---- Given text
Petaluma Brand WiesMade Is Changing the Denim Game

Photo by Michael Woolsey

“As a young guy working in denim shops around San Francisco, I’d always walk by the Levi’s head-quarters and so launching my own line is something I’ve considered doing for years,” says Nic Wiessler, founder of Petaluma-based brand WiesMade. “Blue jeans were invented and patented up there, so denim is really in our California DNA.

“I love classic Levi’s and vintage raw selvedge, but it’s tough to find heavy, high-quality denim made in America these days, so I decided to create my own.” A third-generation North Bay local, he studied environmental science at Sonoma State University and spent 20 years as a leader in the retail business working with big names like Gap, Lucky Brand and Cole Haan. The notion of “buy once wear forever” resonated with Wiessler and inspired a vision of creating a sustainable brand.

“My wife and I live in Petaluma, and our favorite thing is to pull tomatoes out of the garden and make a salad. We were at the farmers market one day, and I thought, ‘Why not follow your jeans from dirt to denim the way you would locally grown produce in a restaurant?’ ” He spent two years developing fabrics, perfecting washes and making patterns. “We looked at hemp and recycled fibers and their wearability and dug into the carbon footprint of transportation, but it became obvious we needed to make our fabrics from scratch because they didn’t exist,” he says. “No one is creating sustainable fibers using local cotton because it’s hard and there’s no real supply chain left in the U.S.” Woven by the 175-year-old Mount Vernon Mills in Georgia and Vidalia Mills in Louisiana, much of the cotton used in Wiesmade’s denim and selvedge denim is sustainably grown a mile from each mill. Cotton grown in California and Arizona is used for T-shirts and knitwear fabric, which is fashioned at a family-owned sewing shop in Los Angeles.
--------
---- The data
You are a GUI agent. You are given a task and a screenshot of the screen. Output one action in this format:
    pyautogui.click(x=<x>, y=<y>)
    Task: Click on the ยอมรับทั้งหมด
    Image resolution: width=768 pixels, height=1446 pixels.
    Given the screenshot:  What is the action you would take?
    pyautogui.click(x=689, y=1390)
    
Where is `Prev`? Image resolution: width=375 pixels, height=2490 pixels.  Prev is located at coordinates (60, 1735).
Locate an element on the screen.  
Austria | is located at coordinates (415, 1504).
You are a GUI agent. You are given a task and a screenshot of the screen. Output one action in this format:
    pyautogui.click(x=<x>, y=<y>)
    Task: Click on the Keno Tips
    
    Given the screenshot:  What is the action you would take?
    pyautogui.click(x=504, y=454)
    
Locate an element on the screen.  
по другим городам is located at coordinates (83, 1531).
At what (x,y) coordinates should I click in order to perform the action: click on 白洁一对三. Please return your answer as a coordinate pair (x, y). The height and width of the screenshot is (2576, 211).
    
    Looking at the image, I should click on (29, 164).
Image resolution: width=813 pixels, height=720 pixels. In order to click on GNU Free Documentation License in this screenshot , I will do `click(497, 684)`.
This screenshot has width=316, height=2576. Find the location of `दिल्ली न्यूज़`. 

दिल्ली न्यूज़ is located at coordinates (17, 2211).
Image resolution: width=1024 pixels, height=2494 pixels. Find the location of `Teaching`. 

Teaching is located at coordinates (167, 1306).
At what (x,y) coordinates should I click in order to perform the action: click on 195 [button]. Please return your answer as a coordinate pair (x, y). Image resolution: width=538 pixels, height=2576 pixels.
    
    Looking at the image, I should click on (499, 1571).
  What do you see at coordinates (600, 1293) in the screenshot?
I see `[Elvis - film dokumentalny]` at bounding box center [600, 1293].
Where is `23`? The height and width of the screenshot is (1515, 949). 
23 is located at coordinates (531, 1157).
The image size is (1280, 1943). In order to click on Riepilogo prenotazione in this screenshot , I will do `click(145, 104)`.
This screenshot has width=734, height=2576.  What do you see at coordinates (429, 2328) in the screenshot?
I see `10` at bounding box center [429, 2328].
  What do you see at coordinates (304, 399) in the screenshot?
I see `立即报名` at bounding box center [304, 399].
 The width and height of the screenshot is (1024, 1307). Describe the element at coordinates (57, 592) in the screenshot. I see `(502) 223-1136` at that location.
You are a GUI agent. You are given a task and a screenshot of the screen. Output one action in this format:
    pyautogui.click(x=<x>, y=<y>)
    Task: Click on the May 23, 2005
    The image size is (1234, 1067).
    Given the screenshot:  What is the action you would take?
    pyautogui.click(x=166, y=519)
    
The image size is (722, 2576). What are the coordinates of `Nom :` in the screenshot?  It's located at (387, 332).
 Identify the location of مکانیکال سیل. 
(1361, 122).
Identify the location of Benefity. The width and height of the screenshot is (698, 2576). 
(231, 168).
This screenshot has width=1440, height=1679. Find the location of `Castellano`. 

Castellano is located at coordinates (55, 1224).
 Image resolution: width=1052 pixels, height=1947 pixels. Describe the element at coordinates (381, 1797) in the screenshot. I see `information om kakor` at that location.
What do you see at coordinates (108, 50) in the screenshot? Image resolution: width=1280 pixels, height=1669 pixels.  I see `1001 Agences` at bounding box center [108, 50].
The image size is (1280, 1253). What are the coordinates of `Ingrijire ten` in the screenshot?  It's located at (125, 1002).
--------
Resume the article on the Petaluma denim brand WiesMade, starting right after its last sentence.

:: Response area ::
Based on heritage work wear for men and women, the collection features two jean styles in a choice of washes and denim finishes, canvas jackets, cotton pullovers, henleys, tanks and T-shirts. Wiessler says the ring-spun cotton used for the knits is soft but substantial and looks even better when layered: a timeless look with that pop of a T-shirt underneath to give the silhouette a nice break, something he calls the NorCal layer. While cable-knit beanies, leather belts and raw selvedge ball caps round out the accessories, as for the jeans, he adds that you only really need two pairs in your wardrobe. “My wife loves the regular denim as her everyday go-to, but dressing up for work, the raw denim in that beautiful dark indigo just looks so good with a T-shirt and blazer.” For the record, another of her favorites is the Artcher Jacket in olive.

After commuting between the East Coast and West Coast for over a decade, when Wiessler married and started a family, he moved to Petaluma full-time with his wife — and fell back in love with the sleepy Sonoma County town. “I did photo shoots for Bonobos, Nike and Cole Haan in New York, but realizing I can build all the infrastructure I need for this little denim brand right here is a dream come true. There’s nothing we can do here that you’d need a big city for.” So far, the feedback has been positive, and WiesMade has already built a small but loyal following, in part thanks to Instagram and The Denimheads Podcast. “We would love to eventually open some stores, but want to grow carefully and not scale up too fast,” he says. “For now, we’re online only but love when people stop by our design studio in Petaluma.”